Aliko Dangote, PDG de Dangote Industries Limited, et Maixent Raoul Ominga, directeur général de la Société nationale des pétroles du Congo (SNPC), lors d’une rencontre au Nigeria.
La République du Congo explore une nouvelle voie pour consolider sa sécurité énergétique. La Société nationale des pétroles du Congo (SNPC) a entamé des discussions avec Dangote Petroleum Refinery & Petrochemicals, en vue d’un partenariat stratégique portant sur l’approvisionnement en produits pétroliers raffinés. L’annonce a été faite à l’issue d’une visite du directeur général de la SNPC, Maixent Raoul Ominga, sur le site de la raffinerie de Lekki, au Nigeria, le 27 juin 2026.
Selon les informations relayées par la presse nigériane, les échanges ont porté sur plusieurs volets : raffinage, logistique d’approvisionnement, sécurité énergétique, développement industriel et partage d’expertise. Le groupe Dangote, acteur majeur du secteur pétrolier africain, a réaffirmé sa volonté de renforcer les partenariats intra-africains, dans une logique d’intégration régionale des chaînes de valeur énergétiques.
Pour Brazzaville, l’enjeu est d’autant plus stratégique que le pays, pourtant producteur de pétrole brut, demeure dépendant des importations de carburants raffinés. La raffinerie nationale Coraf, située à Pointe-Noire, ne couvre pas entièrement la demande intérieure, notamment en essence, selon les données de conjoncture du premier trimestre 2026. Une partie de la production est par ailleurs orientée vers l’export, accentuant les tensions sur le marché local.

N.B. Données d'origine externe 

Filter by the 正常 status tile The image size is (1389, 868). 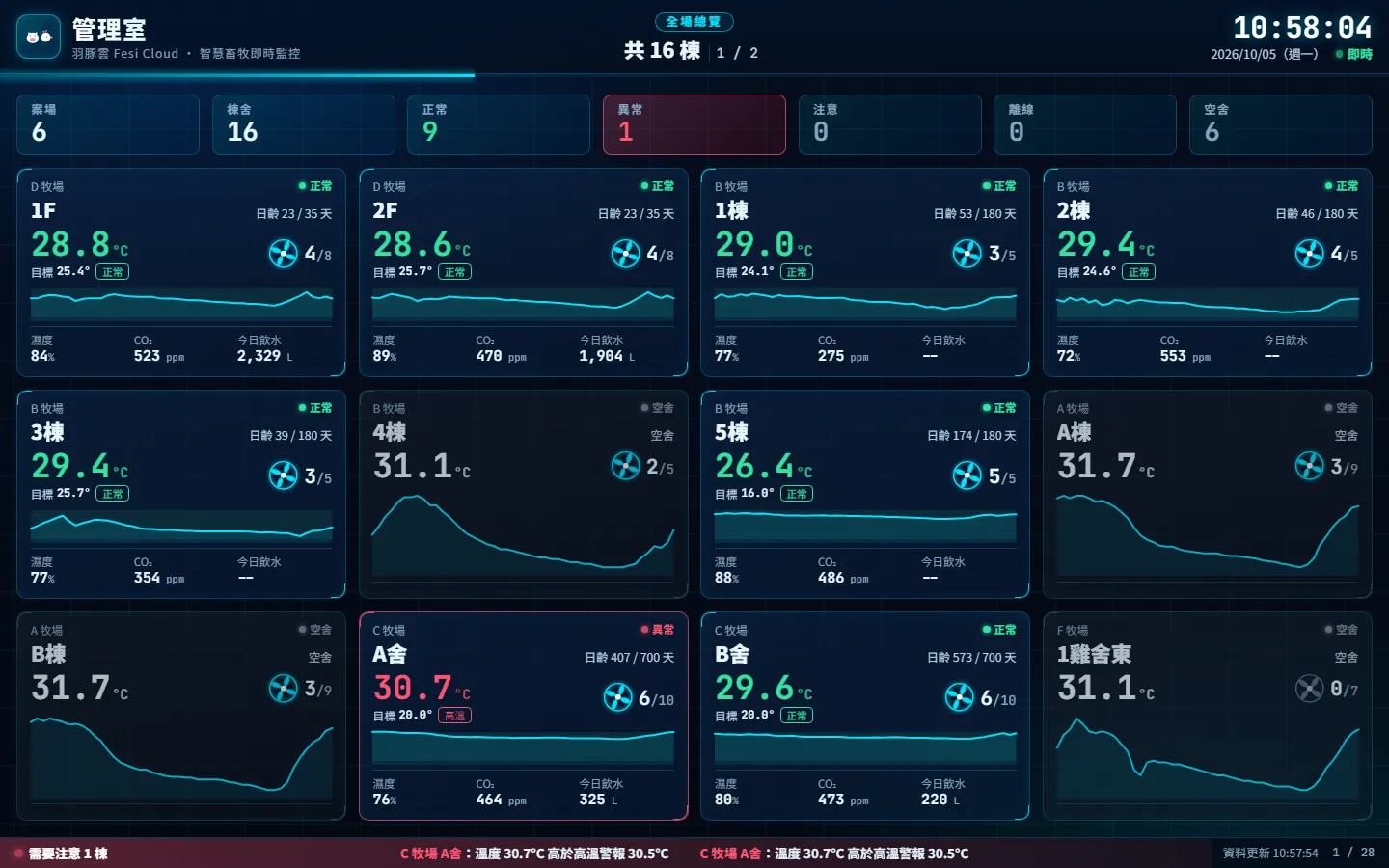pyautogui.click(x=499, y=124)
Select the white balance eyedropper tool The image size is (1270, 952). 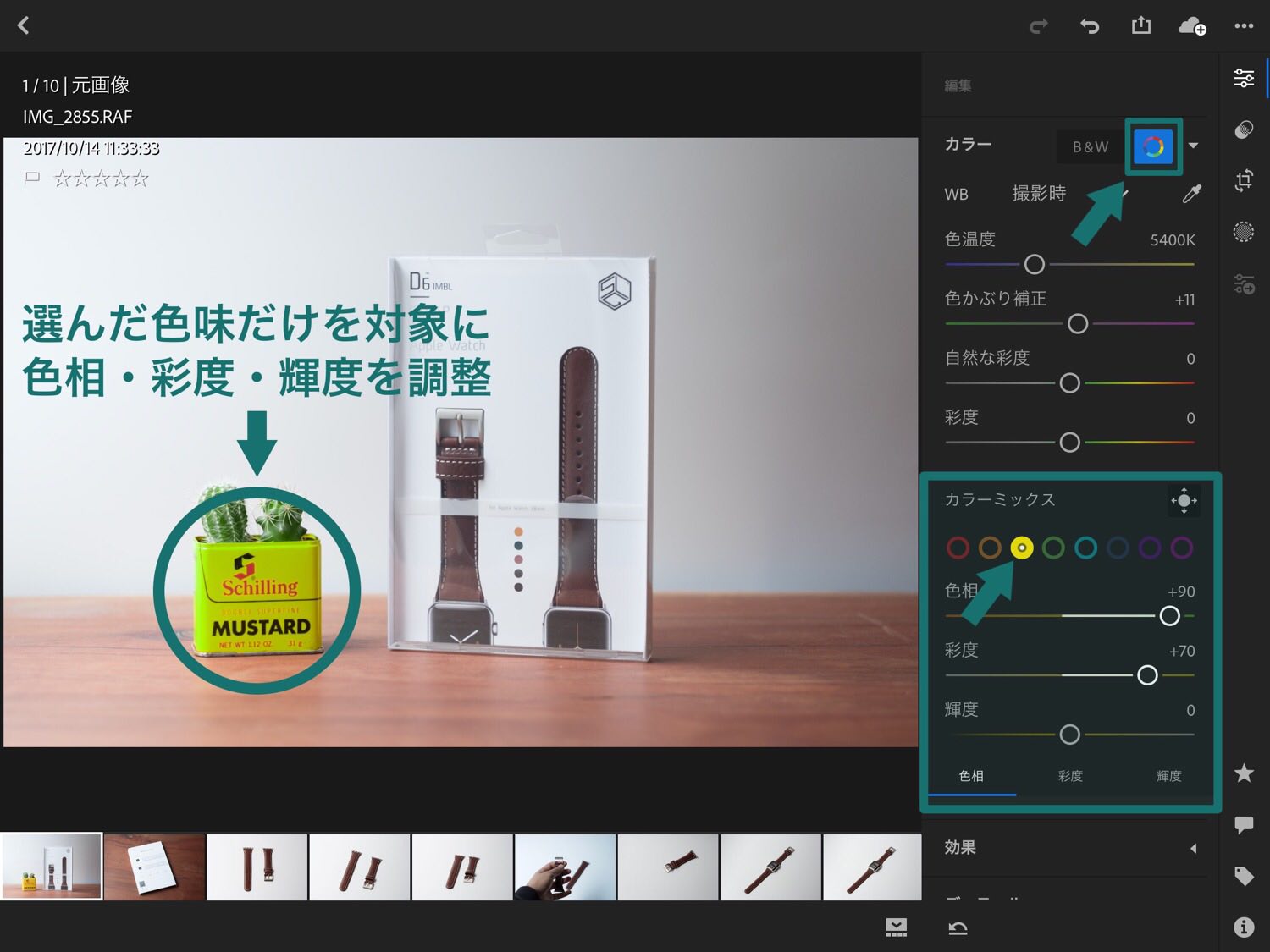pos(1191,194)

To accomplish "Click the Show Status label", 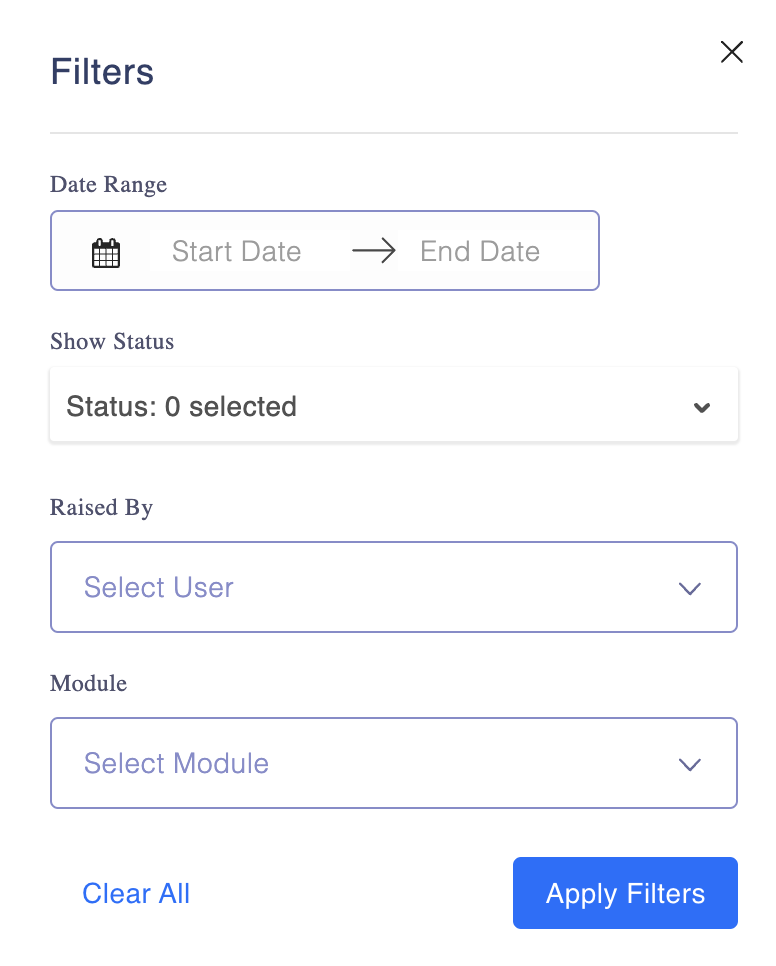I will point(112,341).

Dans ce contexte, le recours à des capacités de raffinage régionales, notamment celles de Dangote au Nigeria, apparaît comme une alternative pragmatique. Le complexe de Lekki, présenté comme l’un des plus importants d’Afrique, ambitionne de transformer les équilibres du marché pétrolier ouest-africain en réduisant la dépendance aux importations extra-continentales et en fluidifiant les circuits d’approvisionnement.
Les discussions entre la SNPC et Dangote s’inscrivent également dans une dynamique plus large de coopération énergétique sud-sud. Le président du groupe nigérian, Aliko Dangote, a réaffirmé la volonté de son entreprise de soutenir l’intégration énergétique africaine, en mettant en avant une approche continentale du raffinage et de la distribution des carburants. Cette stratégie vise à répondre aux déficits structurels d’approvisionnement observés dans plusieurs pays africains.

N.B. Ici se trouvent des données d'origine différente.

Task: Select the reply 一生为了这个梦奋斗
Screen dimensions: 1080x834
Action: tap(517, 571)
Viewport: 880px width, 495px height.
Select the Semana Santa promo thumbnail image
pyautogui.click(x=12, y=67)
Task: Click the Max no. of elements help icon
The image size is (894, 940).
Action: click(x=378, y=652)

Si un accord venait à être conclu, le Congo rejoindrait d’autres pays de la CEMAC, à l’instar du Cameroun, déjà engagé dans des échanges avec la raffinerie de Lekki. Yaoundé a commencé à recevoir des cargaisons de carburants dès le premier trimestre 2026, après des discussions entamées fin 2025, illustrant l’intérêt croissant de l’Afrique centrale pour les capacités de production nigérianes.

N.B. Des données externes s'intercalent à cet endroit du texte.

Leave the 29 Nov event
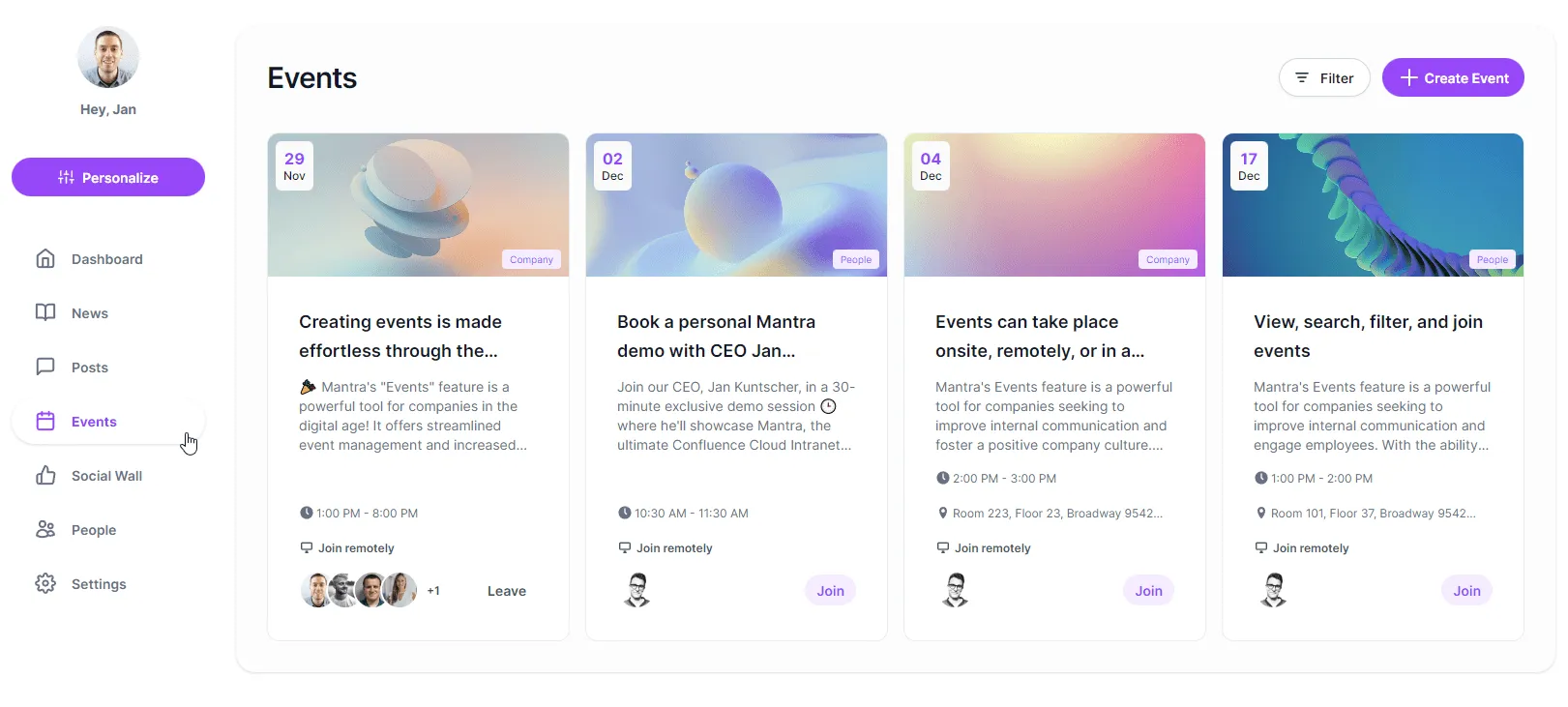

Au-delà de l’approvisionnement, Dangote poursuit une stratégie d’expansion industrielle ambitieuse. Selon la direction du groupe, la capacité globale de raffinage pourrait atteindre 2,1 millions de barils par jour à moyen terme, avec une montée en puissance au Nigeria et des projets d’implantation en Afrique de l’Est. Cette dynamique confirme l’émergence d’un nouvel acteur structurant du marché énergétique continental, susceptible de redéfinir les flux commerciaux régionaux.